Garderie, classe, cantine, classe, étude, centre aéré, retour à la case départ.
À chaque fois, des règles de vie différentes, des animateurs différents. Le mercredi, on pousse les bureaux pour déployer la table de ping-pong. En récré, ici on ne joue pas au ballon dans le hall, là à la garderie, on a le droit, etc.
Les enfants sont complètement paumés. Ils ne cessent toute la journée de changer de contexte et d’autorité dans les mêmes lieux !
Je leur dis alors : que diriez vous, si vous deviez passer vos vacances au bureau, y passer 50 heures par semaine, 50 semaines par an ?
Parents, occupez-vous de vos enfants et si votre choix est de l’abandonner à toutes les collectivités, ne venez pas vous plaindre, en tout cas, pas au dirlo !
2 – L’apprentissage passe par le temps long
La vie de l’enfant est devenu un empilage de temps courts, réduit au mieux à quelques minutes, voire quelques secondes.
Dans une seule journée d’école, d’écrans, de nourrice, il va faire de la peinture sur soie, apprendre le pluriel des adjectifs, jouer à la balle au prisonnier, apprendre à traverser la rue, étudier le trajet de la Loire, jouer sur son smartphone, enfiler des perles, chanter la Marseillaise, finir son collier de nouilles, apprendre sa comptine, le tout décoré de dizaines de pubs en zappant les programmes. Bref, des centaines de messages sans logique, sans construction, sans cohérence.
L’école, c’est l’horreur pour lui, surtout s’il est intelligent. Mais il n’en sait rien, l’écolier ne se mettra jamais en grève, lui.
3 – La catastrophe Internet
Alors qu’il y a moins de vingt ans, toute note de service passait par courrier dans les dizaines de milliers d’écoles, ce qui supposait d’imprimer de milliers de documents, avec mise sous enveloppe, etc. De fait ces notes de service étaient rares.
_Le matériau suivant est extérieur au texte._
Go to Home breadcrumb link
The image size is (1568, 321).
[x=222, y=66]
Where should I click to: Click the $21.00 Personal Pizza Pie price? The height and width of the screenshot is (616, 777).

Le directeur avait la paix !
Aujourd’hui, n’importe quel service para-scolaire peut, d’un clic, envoyer à toutes les écoles de France, donc à tous les dirlos, n’importe quelle injonction à ceci ou cela.
Il m’aura été demandé de recenser dans le quartier les immeubles en construction, de vérifier les niveaux du bus, de compter ceux qui portent des lunettes, j’en passe et des meilleures.
Tous ceux qui gravitent autour de l’école y vont de leurs petits soucis et laissent leur trace sur le bureau du directeur, pour justifier leur « boulot » et tromper leur ennui : parents d’élèves, mairie, inspection académique, associations, sécurité routière, SDIS, ministres…
Le dirlo, c’est celui
• qui va remettre du « PQ » parce qu’il n’y a plus de personnel municipal dans l’école,
• qui reçoit son collègue qui vient « gueuler » parce qu’il n’a toujours pas reçu sa commande de crayons de couleur,
• qui va fermer le portail pour vigie-pirate et va le rouvrir dix fois par jour alors qu’il fait la classe, pour le facteur, le livreur, l’intervenant, etc.
• qui a couru toute la journée et rentre chez lui le soir en se demandant bien après quoi il a dû se démener.
À la question : « Qu’est ce que t’as fait aujourd’hui ? », j’ai toujours eu un grand moment de solitude : « rien ».
Paul, directeur d’école.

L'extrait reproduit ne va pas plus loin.